Pretty neat! It would be much more difficult to make a nice animation between color values like that using just rgb.

Finally, there is color.randomHSV(minH, maxH, minS, maxS, minV, maxV). This requires minimum and maximum values for each of h, s and v. If you want a fixed value for any one of these, just pass in the same value for min and max. This can create some really nice random, yet coordinated color palettes.

function onGLC(glc) {
    glc.loop();
    var list = glc.renderList,
        width = glc.w,
        height = glc.h,
        color = glc.color;

    var res = 50;
    for(var y = 0; y < height; y += res) { 
        for(var x = 0; x < width; x += res) { 
            list.addCircle({
                translationX: x,
                translationY: y,
                x: res / 2,
                y: res / 2,
                radius: res / 2,
                fillStyle: color.randomHSV(90, 180, 1, 1, 1, 1),
            })
        }
    }
}       

hsv5

Here, the hue is random between 90 and 180, while both saturation and value are 1.

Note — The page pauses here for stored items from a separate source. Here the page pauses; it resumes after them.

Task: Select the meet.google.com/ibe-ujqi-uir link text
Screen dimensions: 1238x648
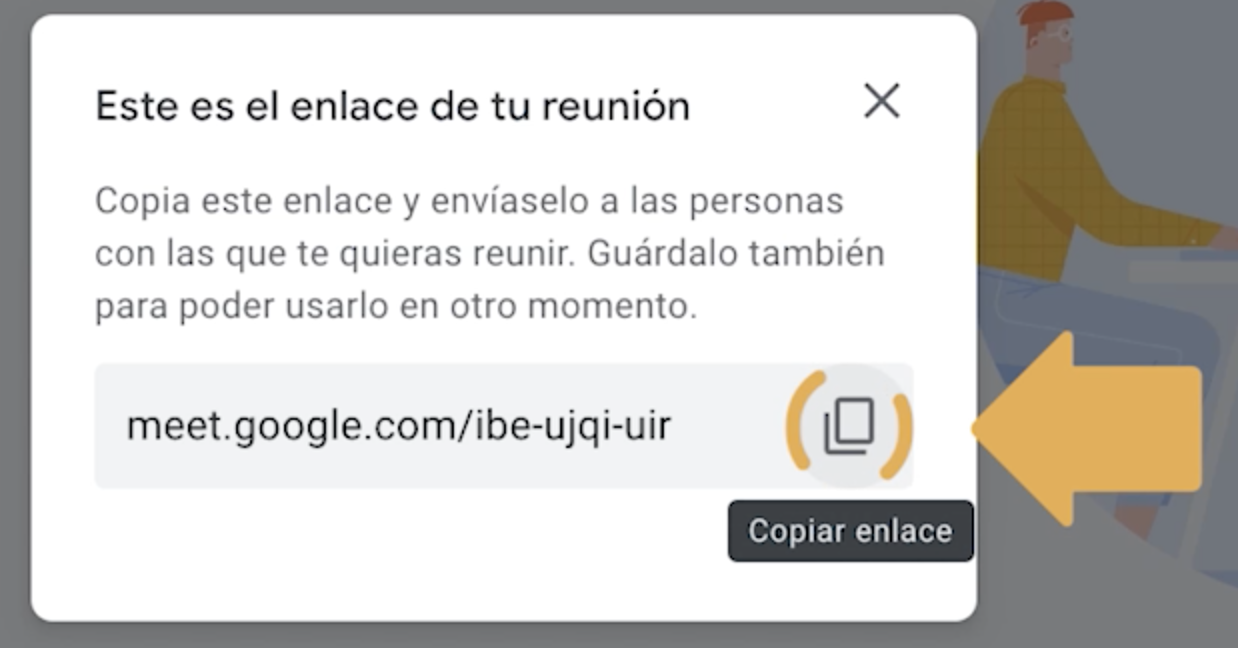Action: click(399, 425)
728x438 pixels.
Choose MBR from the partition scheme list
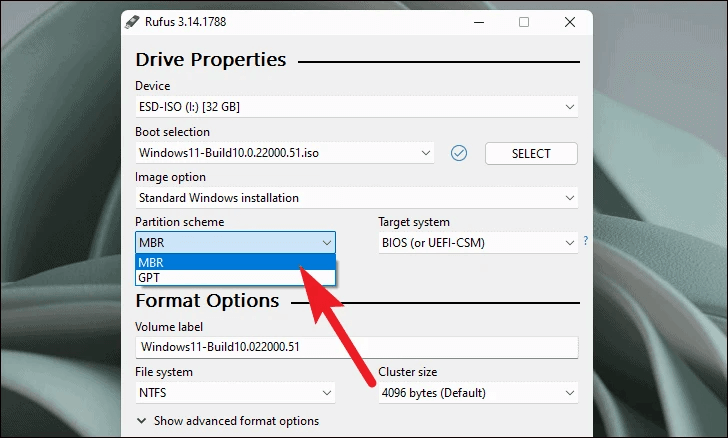(x=235, y=262)
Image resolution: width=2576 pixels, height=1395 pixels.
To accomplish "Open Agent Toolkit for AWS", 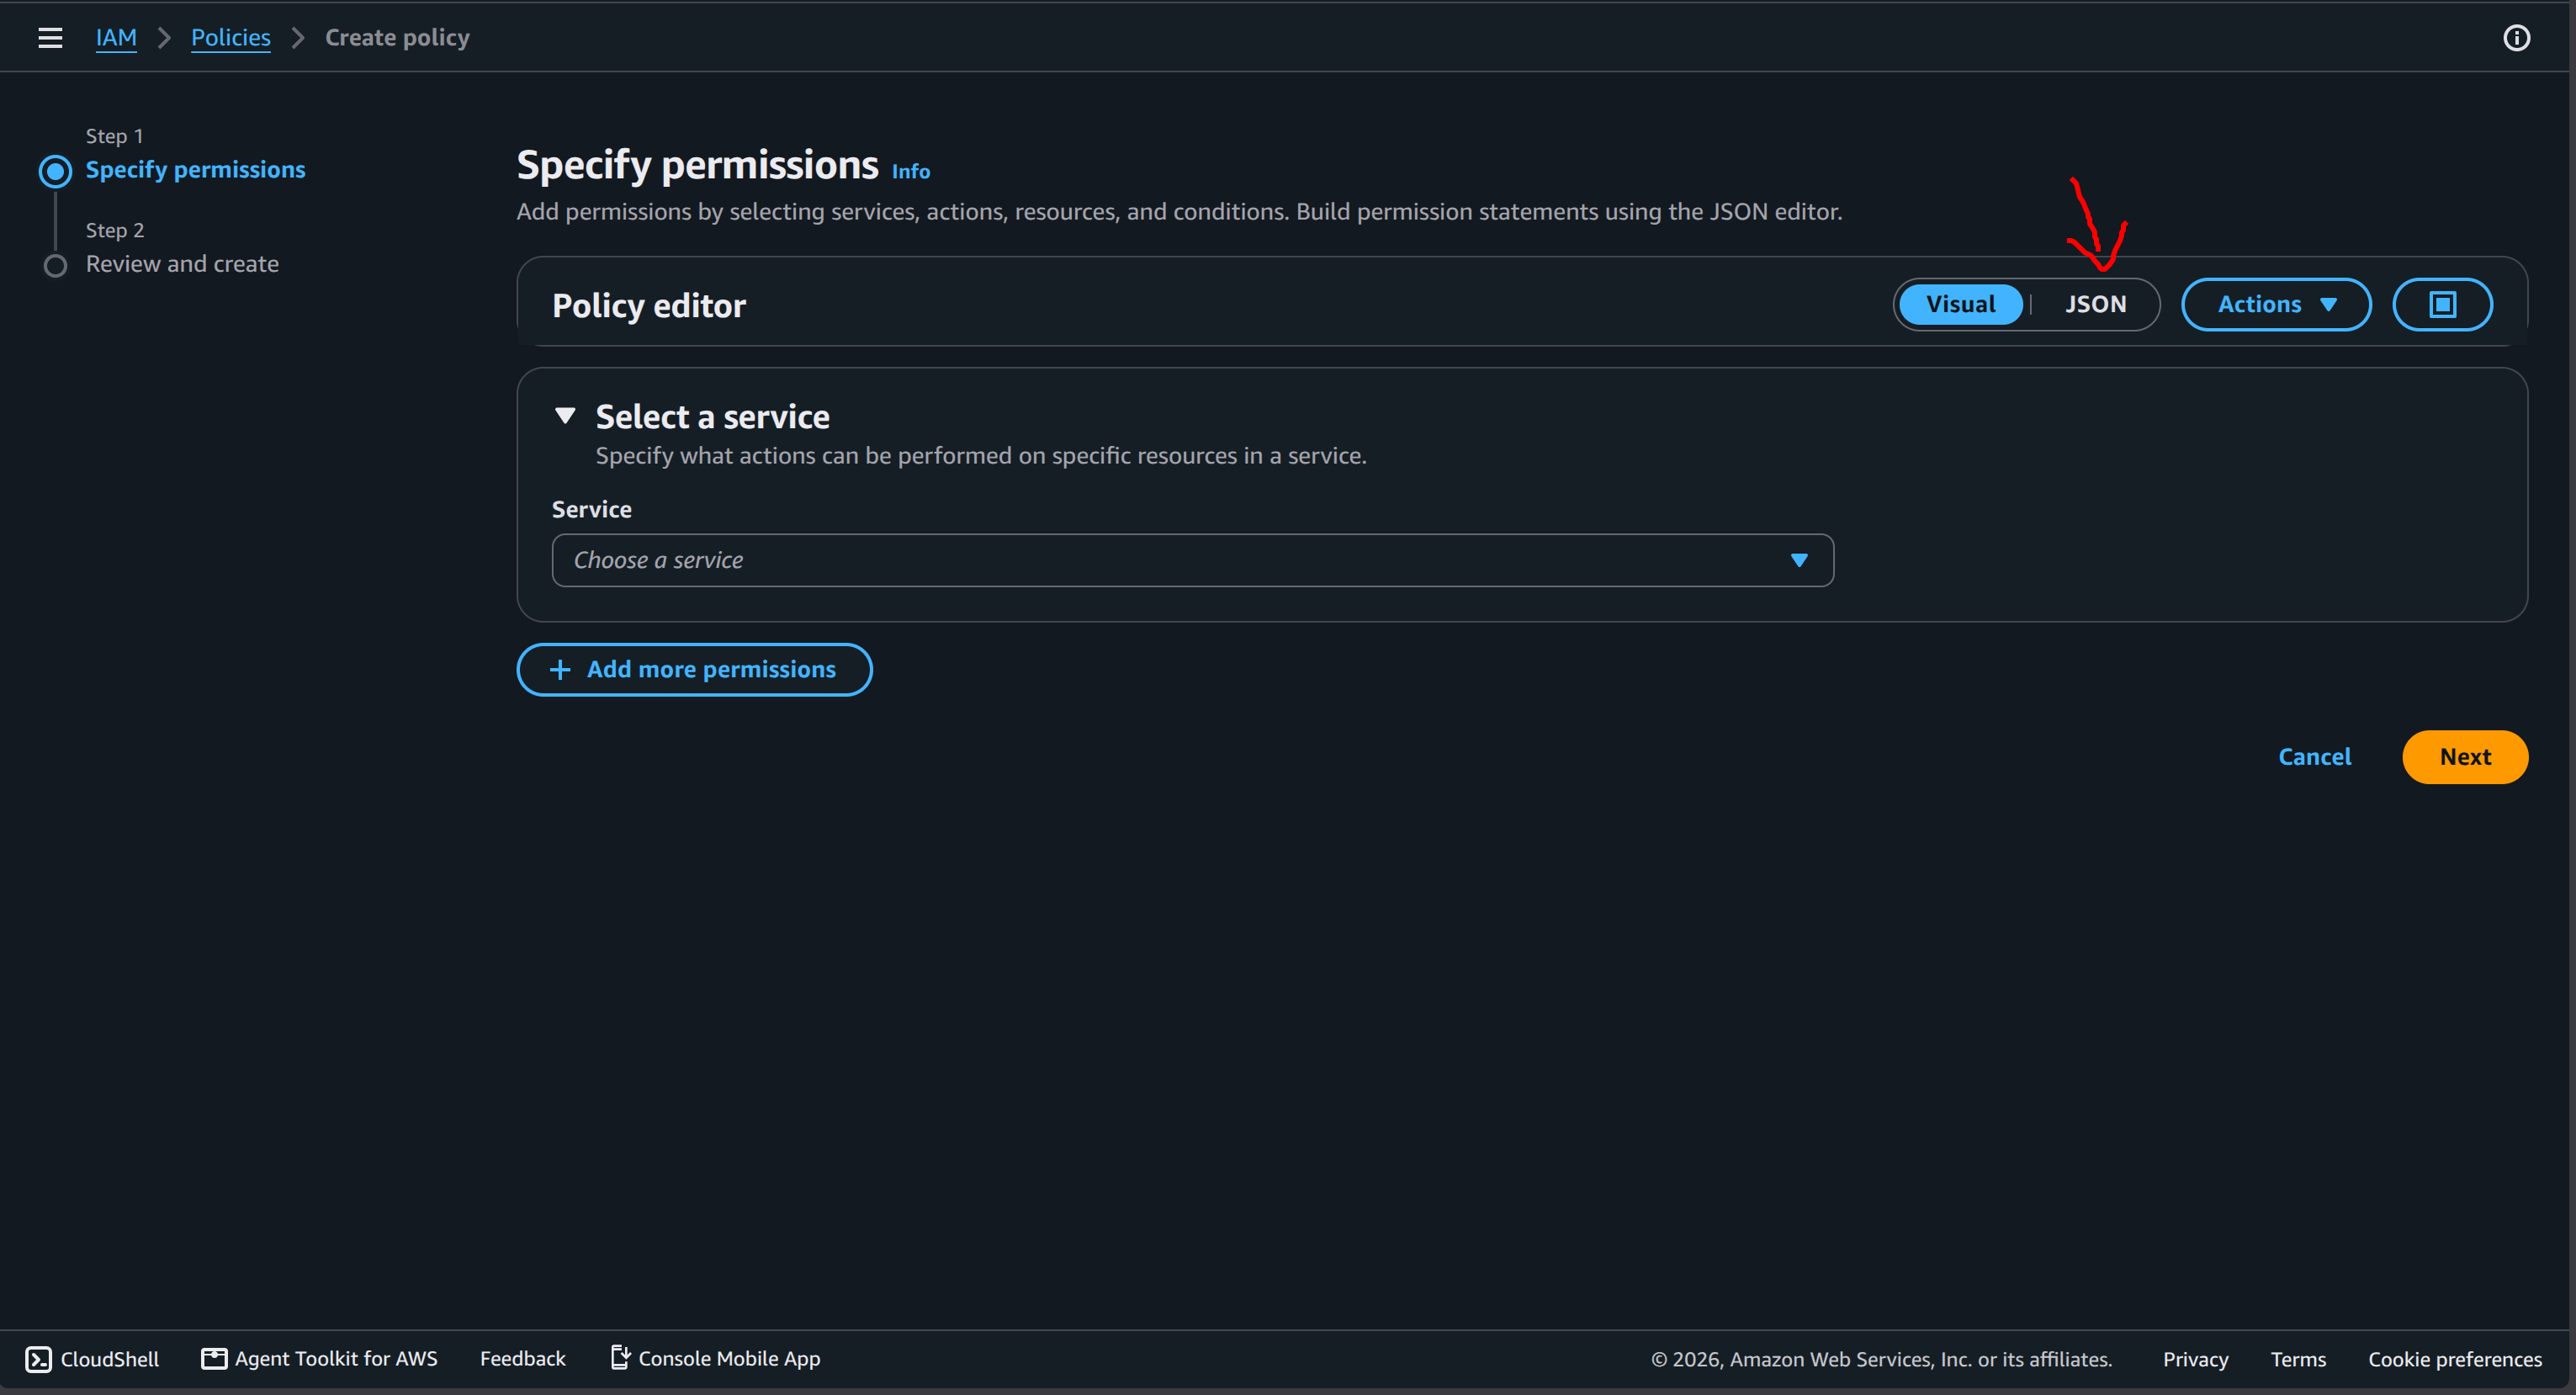I will pyautogui.click(x=320, y=1358).

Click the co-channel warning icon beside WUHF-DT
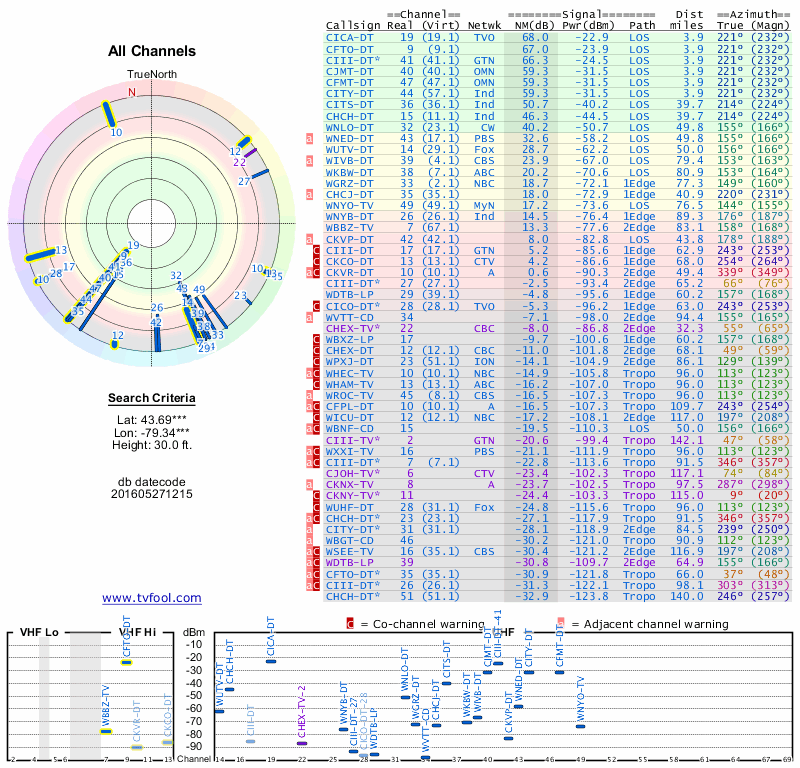click(x=316, y=506)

Or, you can keep the hue the same, and randomize the saturation and/or value, giving you some monochromatic type palettes.

function onGLC(glc) {
    glc.loop();
    var list = glc.renderList,
        width = glc.w,
        height = glc.h,
        color = glc.color;

    var res = 50;
    for(var y = 0; y < height; y += res) { 
        for(var x = 0; x < width; x += res) { 
            list.addCircle({
                translationX: x,
                translationY: y,
                x: res / 2,
                y: res / 2,
                radius: res / 2,
                fillStyle: color.randomHSV(240, 240, 0, 1, 0.5, 1),
            })
        }
    }
}       

hsv6

So, a whole lot of new stuff there. Hope you find it useful.

Update 11/24/15:

Per a request, there are now versions of the hsv functions that include an alpha channel.

fillStyle: color.hsva(h, s, v, a)

and

fillStyle: color.animHSVA(startH, endH, startS, endS, startV, endV, startA, endA)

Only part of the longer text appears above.